▸ **Input for this task**:

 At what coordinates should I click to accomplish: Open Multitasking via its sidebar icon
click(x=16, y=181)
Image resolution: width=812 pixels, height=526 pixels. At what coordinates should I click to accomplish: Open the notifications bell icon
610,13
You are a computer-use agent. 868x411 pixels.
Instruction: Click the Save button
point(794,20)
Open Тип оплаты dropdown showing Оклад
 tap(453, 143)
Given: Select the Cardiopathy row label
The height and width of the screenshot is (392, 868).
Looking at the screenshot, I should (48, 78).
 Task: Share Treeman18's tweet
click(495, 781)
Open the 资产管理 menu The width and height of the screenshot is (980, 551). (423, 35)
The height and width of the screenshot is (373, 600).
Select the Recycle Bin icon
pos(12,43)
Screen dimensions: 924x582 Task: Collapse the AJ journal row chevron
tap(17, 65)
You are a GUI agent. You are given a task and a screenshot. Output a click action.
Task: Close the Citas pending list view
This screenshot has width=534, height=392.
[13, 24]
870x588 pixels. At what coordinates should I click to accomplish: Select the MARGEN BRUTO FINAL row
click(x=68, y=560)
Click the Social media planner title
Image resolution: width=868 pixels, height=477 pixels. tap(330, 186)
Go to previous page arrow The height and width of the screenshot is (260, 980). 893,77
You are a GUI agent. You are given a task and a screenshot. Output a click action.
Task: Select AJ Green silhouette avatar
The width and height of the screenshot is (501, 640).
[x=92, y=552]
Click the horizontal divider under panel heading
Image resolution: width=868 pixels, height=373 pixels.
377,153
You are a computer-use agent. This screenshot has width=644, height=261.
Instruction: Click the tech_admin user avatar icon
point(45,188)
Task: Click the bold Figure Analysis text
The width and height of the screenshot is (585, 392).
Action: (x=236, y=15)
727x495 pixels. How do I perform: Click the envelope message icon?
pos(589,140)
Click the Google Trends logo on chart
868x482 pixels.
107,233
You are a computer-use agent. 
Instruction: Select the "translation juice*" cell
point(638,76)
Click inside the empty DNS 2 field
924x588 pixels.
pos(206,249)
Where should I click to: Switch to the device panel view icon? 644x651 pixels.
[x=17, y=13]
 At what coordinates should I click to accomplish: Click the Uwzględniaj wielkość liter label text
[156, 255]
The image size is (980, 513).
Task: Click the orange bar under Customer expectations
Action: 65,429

▸ **What you need to do**: Find "agent" in the data above. Report each line where it appears.

▸ **Task solution**:
You are a computer-use agent. 868x411 pixels.
You are a GUI agent. You are given a task and a screenshot. Output a click action.
You are a GUI agent. You are given a task and a screenshot. Output a click action.
You are a computer-use agent. This screenshot has width=644, height=261.
You are a computer-use agent. 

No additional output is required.